[Collected data entries]
________________________

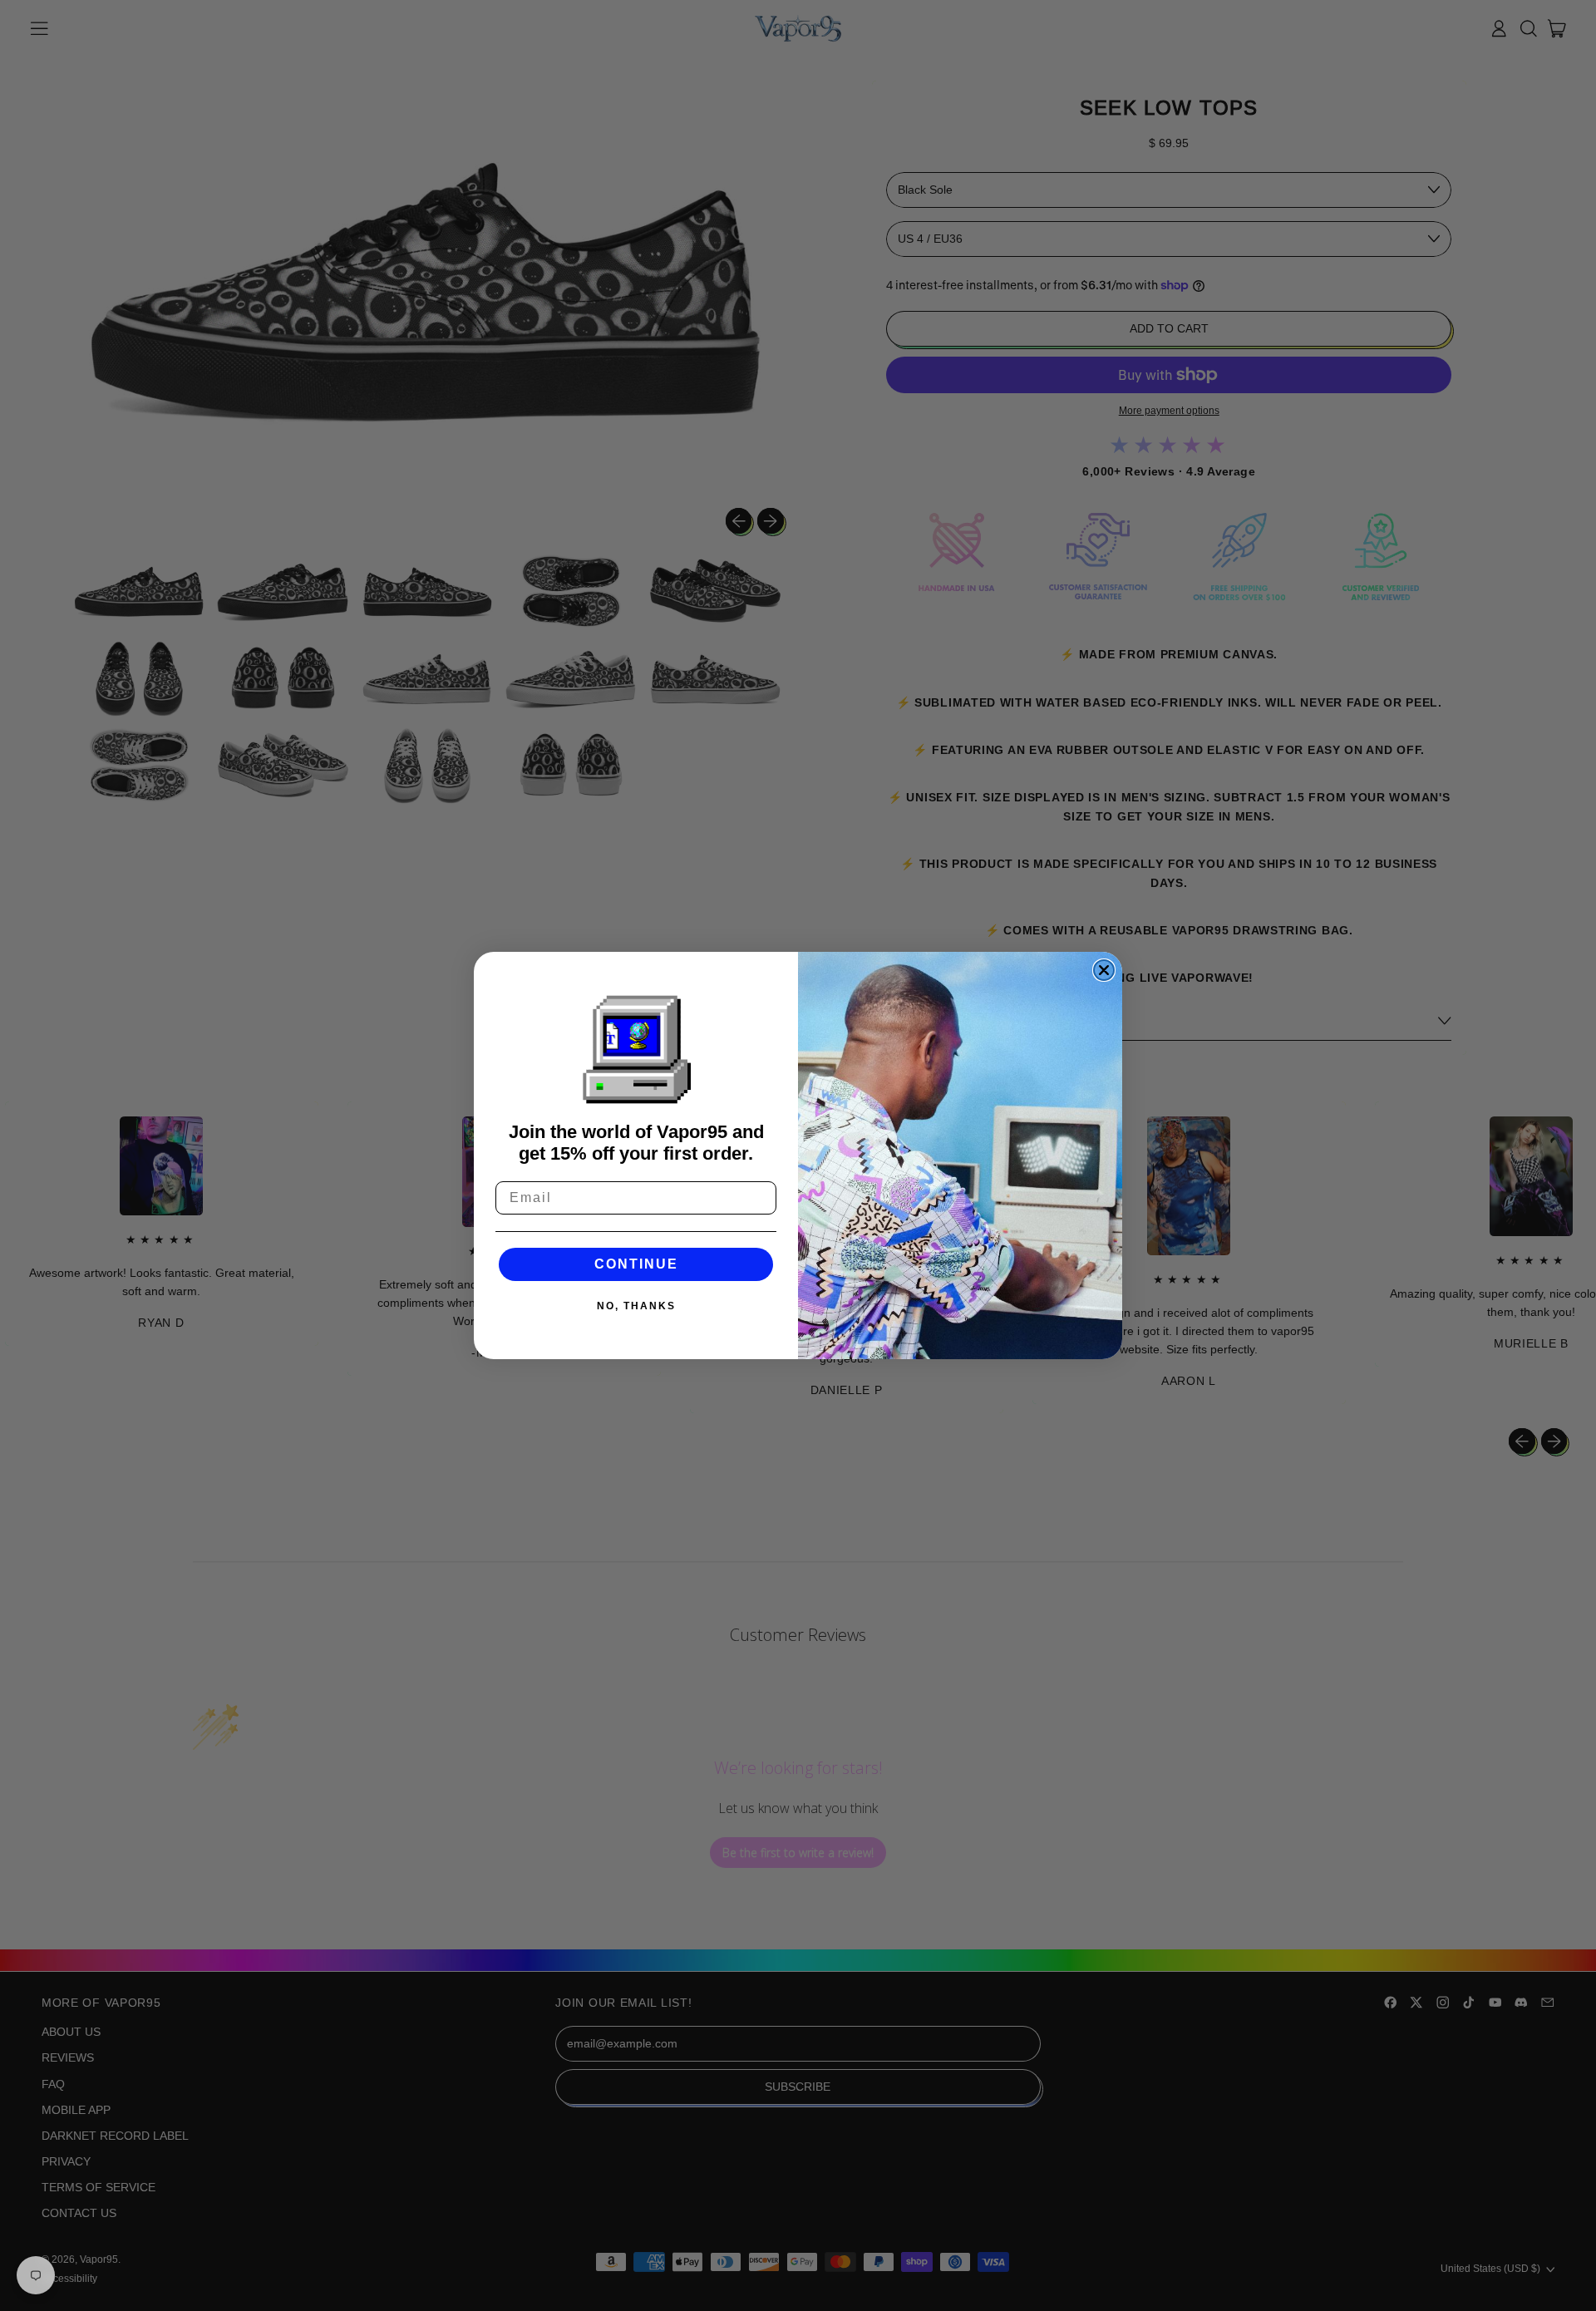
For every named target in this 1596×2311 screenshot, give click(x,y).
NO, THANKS (636, 1306)
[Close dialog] (1104, 970)
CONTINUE (636, 1264)
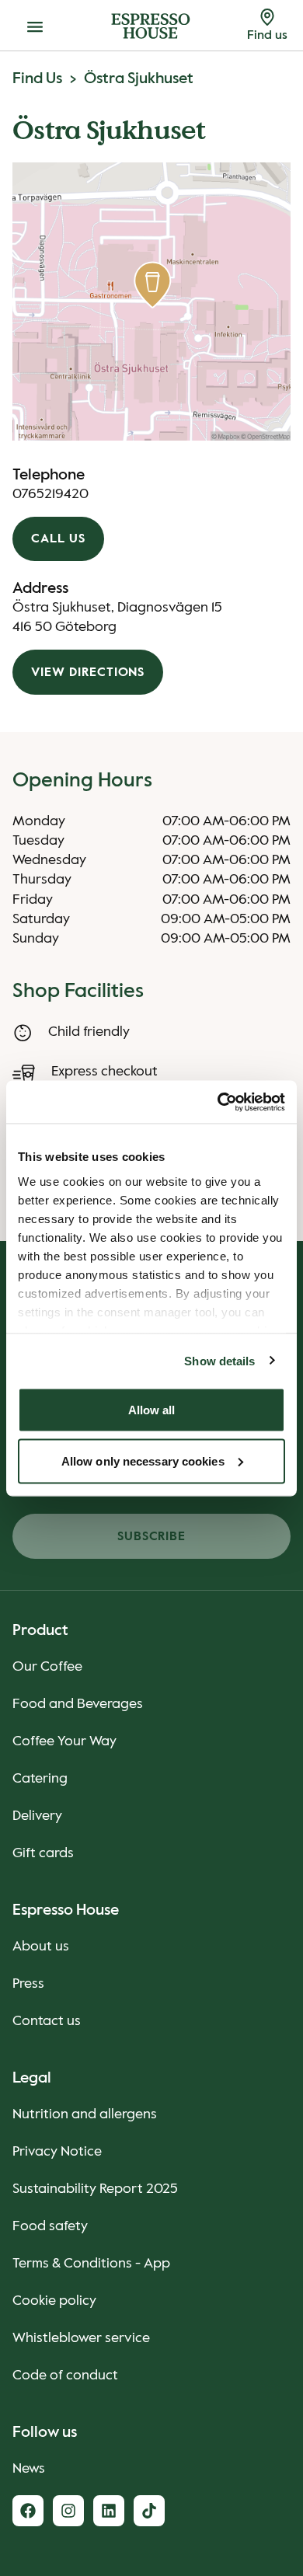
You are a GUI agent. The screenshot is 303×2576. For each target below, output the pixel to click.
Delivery (37, 1816)
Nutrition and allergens (84, 2114)
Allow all (152, 1410)
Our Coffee (47, 1667)
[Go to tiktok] (149, 2510)
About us (40, 1947)
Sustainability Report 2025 (95, 2189)
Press (28, 1984)
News (28, 2469)
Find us (37, 79)
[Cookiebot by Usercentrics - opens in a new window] (218, 1102)
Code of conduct (65, 2376)
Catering (40, 1779)
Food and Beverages (77, 1704)
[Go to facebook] (28, 2510)
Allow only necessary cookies (143, 1460)
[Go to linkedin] (108, 2510)
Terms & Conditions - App (91, 2264)
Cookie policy (54, 2301)
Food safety (50, 2226)
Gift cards (43, 1853)
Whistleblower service (81, 2338)
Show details (219, 1360)
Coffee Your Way (64, 1741)
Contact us (46, 2021)
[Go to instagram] (68, 2510)
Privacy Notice (57, 2152)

________________________

EXERCISE DESCRIPTION: Output all of the data exactly. Skip the pictures.

SOLUTION FOR THIS TASK:
For every named target in this 1596×2311 screenshot, give click(x,y).
NO, THANKS (636, 1306)
[Close dialog] (1104, 970)
CONTINUE (636, 1264)
You are a GUI agent. The screenshot is 303×2576. For each target below, output the pixel to click.
Delivery (37, 1816)
Nutrition and allergens (84, 2114)
Allow all (152, 1410)
Our Coffee (47, 1667)
[Go to tiktok] (149, 2510)
About us (40, 1947)
Sustainability Report 2025 (95, 2189)
Press (28, 1984)
News (28, 2469)
Find us (37, 79)
[Cookiebot by Usercentrics - opens in a new window] (218, 1102)
Code of conduct (65, 2376)
Catering (40, 1779)
Food and Beverages (77, 1704)
[Go to facebook] (28, 2510)
Allow only necessary cookies (143, 1460)
[Go to linkedin] (108, 2510)
Terms & Conditions - App (91, 2264)
Cookie policy (54, 2301)
Food safety (50, 2226)
Gift cards (43, 1853)
Whistleblower service (81, 2338)
Show details (219, 1360)
Coffee Your Way (64, 1741)
Contact us (46, 2021)
[Go to instagram] (68, 2510)
Privacy Notice (57, 2152)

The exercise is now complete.